Case in point: smart warehouse management
In a warehouse scenario, understanding the flow of goods and predicting future requirements can lead to strategic decisions, e.g. preemptive expediting of shipments — meaning, if many incoming shipments are expected, the warehouse can free up space for these by expediting some other shipments. Such foresight, enabled by autonomous systems, helps prevent potential delivery delays, making sure operations run smoothly.
Navigating the risks of autonomous business processes
Testing and trust: the twin pillars of reliable autonomy
While the benefits are substantial, it's crucial to acknowledge and mitigate the risks associated with autonomous processes. Testing these systems thoroughly is key to ensure they function as intended. Trust in these systems is often built over time, and businesses should start by automating processes they are confident about. The principle of 'better safe than sorry' applies here, much like the operational logic of the Maeslantkering water gate mentioned earlier, where a false positive is preferable over a missed threat.
Rule-based decision making: ensuring predictability
Implementing autonomous processes involves setting clear, well-defined rules, often based on observed human behavior or historical data. This ensures that the system's decision-making aligns with the business's expectations and operational standards.

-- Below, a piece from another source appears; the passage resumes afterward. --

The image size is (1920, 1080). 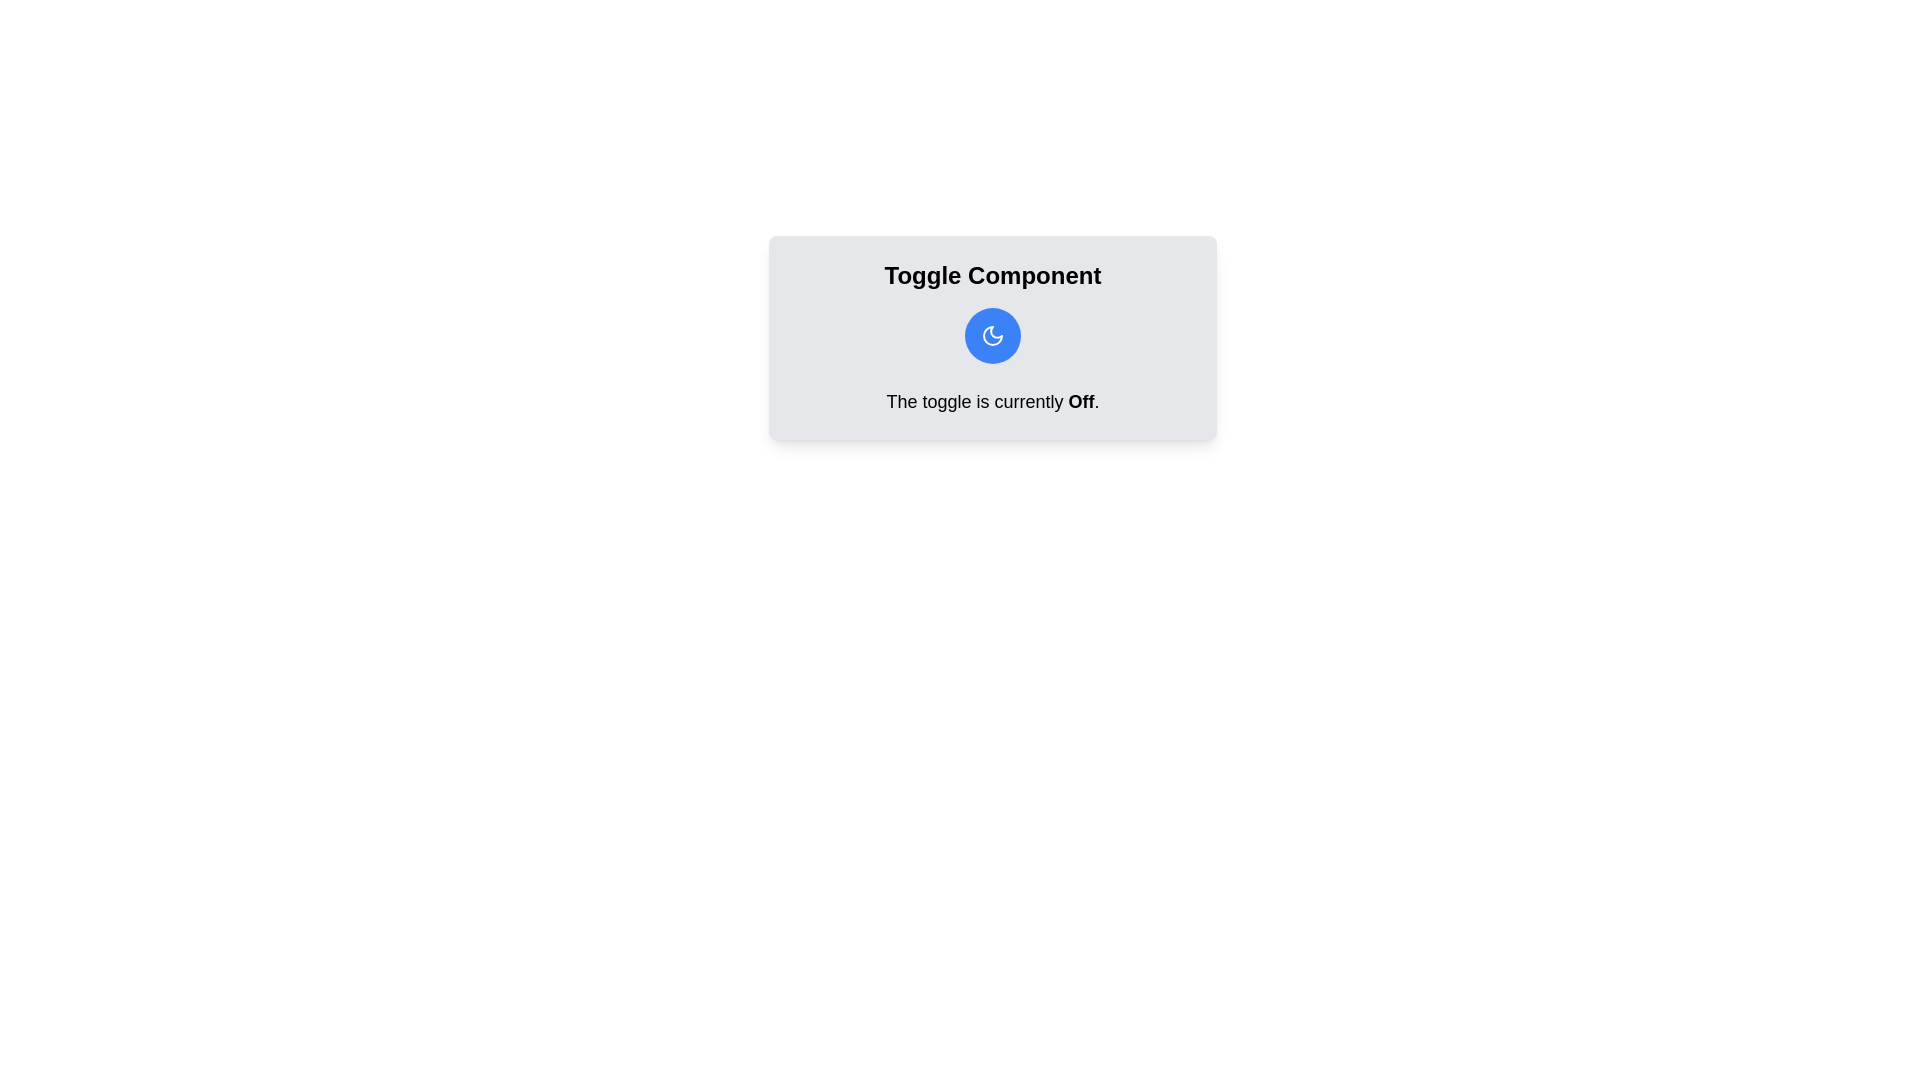 What do you see at coordinates (993, 334) in the screenshot?
I see `toggle button to switch its state` at bounding box center [993, 334].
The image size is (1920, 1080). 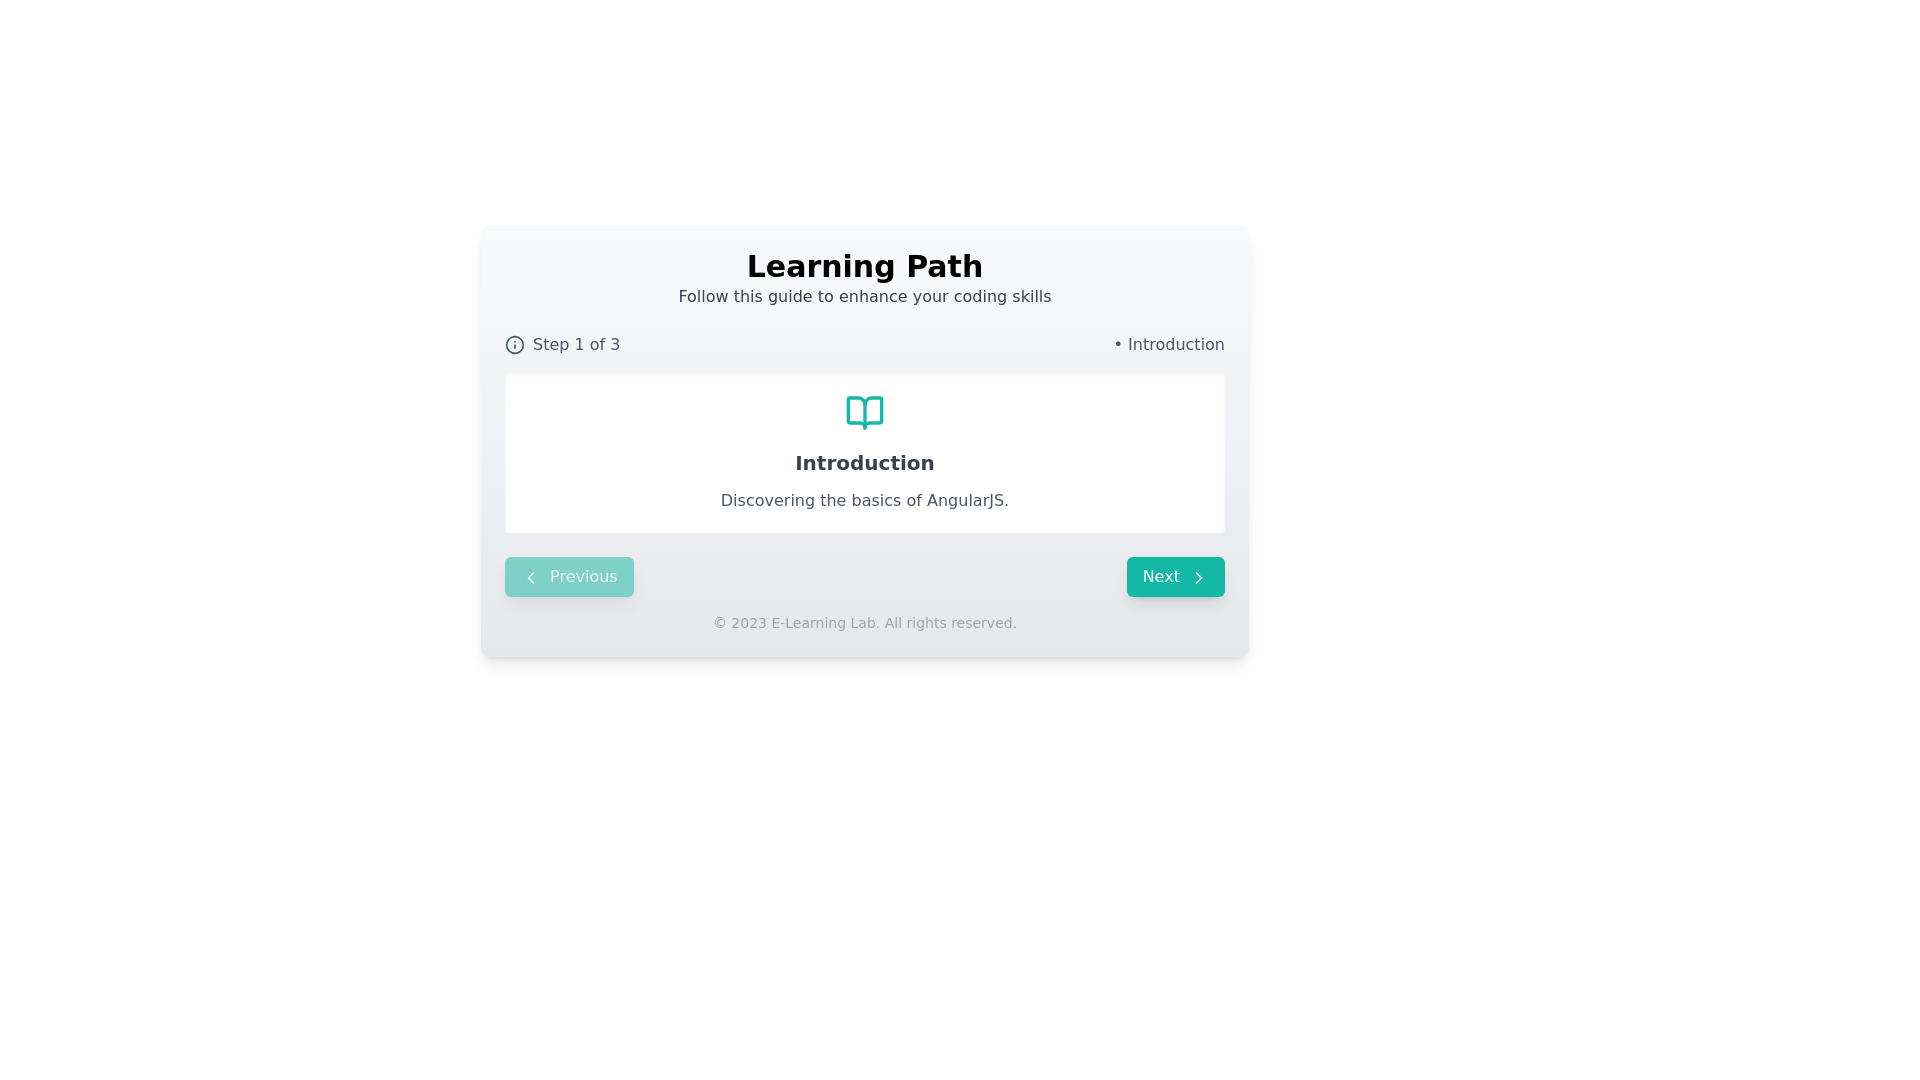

Realistic benefits for SMEs: practical applications
For small and medium businesses, using autonomous processes can really change the game. They're great in areas where decisions depend on things that keep changing, like customer needs or what's in stock. The goal is to free up valuable time for human interaction and creative tasks where human input adds significant value. For instance, an autonomous quotation system for bespoke machinery that factors in customer requests and stock availability can significantly streamline operations.
Conclusion: embracing the future with autonomous processes
Autonomous business processes are a big step towards smarter, more efficient, and flexible work. After you’ve mastered the first automation steps in your business and automated the core processes, you can take it up a notch. By understanding and using autonomous business processes, SMEs can reach new levels of productivity and creativity, staying ahead in a fast-changing world.